- **To do**: Check each line of the listing, and copy it if it contains the word "Events".

- **Supplied material**:
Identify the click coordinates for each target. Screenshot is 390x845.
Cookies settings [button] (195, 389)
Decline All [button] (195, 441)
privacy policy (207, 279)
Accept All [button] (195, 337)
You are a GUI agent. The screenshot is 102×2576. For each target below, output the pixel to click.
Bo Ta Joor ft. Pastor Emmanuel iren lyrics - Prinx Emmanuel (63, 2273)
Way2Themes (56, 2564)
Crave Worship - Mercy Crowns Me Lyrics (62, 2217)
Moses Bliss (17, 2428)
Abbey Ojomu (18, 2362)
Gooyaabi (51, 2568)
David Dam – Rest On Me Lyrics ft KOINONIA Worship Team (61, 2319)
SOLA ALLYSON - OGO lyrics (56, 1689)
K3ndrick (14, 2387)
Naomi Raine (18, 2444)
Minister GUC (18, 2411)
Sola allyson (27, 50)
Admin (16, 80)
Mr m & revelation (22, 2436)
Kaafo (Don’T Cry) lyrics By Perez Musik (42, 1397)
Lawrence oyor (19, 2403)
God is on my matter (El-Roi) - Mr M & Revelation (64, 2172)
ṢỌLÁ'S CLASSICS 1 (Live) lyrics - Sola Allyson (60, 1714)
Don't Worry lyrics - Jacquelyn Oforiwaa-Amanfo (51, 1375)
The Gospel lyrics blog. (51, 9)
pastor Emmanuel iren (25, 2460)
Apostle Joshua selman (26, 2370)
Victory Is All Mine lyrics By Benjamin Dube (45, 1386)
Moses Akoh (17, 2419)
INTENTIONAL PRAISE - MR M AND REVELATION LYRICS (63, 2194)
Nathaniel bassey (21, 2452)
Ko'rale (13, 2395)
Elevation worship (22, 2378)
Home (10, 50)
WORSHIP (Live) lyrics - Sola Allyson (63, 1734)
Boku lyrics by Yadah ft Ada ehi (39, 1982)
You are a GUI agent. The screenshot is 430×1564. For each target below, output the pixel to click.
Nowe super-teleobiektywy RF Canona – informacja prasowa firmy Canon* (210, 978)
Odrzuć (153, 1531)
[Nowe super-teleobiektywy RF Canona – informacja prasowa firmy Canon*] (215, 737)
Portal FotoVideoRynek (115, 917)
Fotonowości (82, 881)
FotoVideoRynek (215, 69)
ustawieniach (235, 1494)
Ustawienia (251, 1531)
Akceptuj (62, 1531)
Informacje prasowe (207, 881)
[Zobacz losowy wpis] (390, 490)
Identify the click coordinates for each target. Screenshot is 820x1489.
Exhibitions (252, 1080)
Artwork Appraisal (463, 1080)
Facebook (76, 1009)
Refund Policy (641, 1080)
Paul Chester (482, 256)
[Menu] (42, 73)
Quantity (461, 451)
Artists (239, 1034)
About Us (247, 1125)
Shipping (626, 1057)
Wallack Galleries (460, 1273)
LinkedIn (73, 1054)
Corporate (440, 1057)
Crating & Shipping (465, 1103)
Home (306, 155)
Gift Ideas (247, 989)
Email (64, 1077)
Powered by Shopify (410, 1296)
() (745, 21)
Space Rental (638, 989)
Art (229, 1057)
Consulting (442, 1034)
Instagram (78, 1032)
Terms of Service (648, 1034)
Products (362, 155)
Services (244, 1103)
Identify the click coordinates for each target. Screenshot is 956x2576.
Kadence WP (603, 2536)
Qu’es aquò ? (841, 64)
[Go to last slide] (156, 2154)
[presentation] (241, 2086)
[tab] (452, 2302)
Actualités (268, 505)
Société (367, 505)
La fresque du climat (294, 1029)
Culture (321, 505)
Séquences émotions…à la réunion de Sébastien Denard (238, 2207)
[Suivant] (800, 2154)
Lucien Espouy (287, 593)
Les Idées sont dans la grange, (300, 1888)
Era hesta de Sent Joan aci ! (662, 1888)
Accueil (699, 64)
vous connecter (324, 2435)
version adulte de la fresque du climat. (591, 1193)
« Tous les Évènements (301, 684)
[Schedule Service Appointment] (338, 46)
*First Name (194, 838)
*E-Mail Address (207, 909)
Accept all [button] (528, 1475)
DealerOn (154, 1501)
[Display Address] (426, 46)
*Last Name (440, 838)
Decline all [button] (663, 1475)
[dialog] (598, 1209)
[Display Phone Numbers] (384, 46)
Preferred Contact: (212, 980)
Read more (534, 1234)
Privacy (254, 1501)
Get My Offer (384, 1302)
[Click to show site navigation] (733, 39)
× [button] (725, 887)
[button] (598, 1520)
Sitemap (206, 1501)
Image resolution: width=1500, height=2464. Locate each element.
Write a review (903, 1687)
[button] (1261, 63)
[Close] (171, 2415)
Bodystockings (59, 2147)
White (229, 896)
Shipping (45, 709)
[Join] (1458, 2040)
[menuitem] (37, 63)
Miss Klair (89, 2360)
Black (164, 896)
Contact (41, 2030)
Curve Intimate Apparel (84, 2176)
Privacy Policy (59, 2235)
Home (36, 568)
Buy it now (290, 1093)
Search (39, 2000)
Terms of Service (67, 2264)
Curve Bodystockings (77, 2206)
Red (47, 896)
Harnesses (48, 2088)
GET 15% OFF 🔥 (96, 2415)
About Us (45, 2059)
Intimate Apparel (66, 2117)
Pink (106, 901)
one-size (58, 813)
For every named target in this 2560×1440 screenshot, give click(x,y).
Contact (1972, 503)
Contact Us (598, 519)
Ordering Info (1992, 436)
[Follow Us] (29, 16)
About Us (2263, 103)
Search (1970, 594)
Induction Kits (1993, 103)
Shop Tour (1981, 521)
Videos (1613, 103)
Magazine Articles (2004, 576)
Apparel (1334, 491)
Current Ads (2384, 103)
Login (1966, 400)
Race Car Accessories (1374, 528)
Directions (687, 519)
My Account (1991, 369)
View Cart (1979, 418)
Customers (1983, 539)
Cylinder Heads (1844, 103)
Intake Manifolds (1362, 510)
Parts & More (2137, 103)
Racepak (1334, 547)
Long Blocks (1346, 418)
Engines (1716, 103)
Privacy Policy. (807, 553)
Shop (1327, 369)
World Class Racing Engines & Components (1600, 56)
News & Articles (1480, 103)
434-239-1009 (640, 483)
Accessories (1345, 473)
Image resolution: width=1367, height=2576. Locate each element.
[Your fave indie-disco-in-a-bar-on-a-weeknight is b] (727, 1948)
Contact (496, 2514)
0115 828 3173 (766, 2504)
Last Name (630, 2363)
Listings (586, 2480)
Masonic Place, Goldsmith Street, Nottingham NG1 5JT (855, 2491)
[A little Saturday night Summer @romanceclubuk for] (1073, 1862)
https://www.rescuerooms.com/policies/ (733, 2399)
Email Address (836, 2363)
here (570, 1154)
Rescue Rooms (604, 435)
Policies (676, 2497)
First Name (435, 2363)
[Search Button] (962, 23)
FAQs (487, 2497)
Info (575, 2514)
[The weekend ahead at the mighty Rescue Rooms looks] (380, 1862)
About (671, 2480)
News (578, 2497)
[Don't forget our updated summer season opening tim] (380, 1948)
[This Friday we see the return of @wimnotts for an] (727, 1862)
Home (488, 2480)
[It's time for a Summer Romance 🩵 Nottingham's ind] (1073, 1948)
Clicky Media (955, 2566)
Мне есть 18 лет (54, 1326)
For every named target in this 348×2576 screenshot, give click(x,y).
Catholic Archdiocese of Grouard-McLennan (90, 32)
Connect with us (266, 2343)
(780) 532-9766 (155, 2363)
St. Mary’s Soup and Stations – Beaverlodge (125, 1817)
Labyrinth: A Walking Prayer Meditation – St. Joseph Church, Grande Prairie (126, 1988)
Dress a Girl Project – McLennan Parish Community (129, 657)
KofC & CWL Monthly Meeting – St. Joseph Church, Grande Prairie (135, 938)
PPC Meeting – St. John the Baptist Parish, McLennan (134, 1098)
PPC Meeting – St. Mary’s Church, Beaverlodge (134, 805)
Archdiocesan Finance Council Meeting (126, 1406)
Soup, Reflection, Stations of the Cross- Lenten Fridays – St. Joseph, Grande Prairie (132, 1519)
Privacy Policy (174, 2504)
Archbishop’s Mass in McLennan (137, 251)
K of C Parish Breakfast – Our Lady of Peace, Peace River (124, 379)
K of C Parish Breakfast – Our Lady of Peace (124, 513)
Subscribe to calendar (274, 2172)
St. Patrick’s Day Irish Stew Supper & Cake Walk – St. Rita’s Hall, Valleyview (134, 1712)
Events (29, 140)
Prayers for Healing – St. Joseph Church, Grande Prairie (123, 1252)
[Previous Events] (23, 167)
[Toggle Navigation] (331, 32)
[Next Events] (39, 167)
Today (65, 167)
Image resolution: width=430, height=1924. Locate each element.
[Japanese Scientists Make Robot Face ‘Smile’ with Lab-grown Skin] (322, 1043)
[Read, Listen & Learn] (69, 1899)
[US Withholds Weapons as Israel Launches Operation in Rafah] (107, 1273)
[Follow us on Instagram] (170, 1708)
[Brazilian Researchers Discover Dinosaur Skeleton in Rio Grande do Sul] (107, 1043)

- **Problem solution**:
Events (29, 140)
[Previous Events] (23, 167)
[Next Events] (39, 167)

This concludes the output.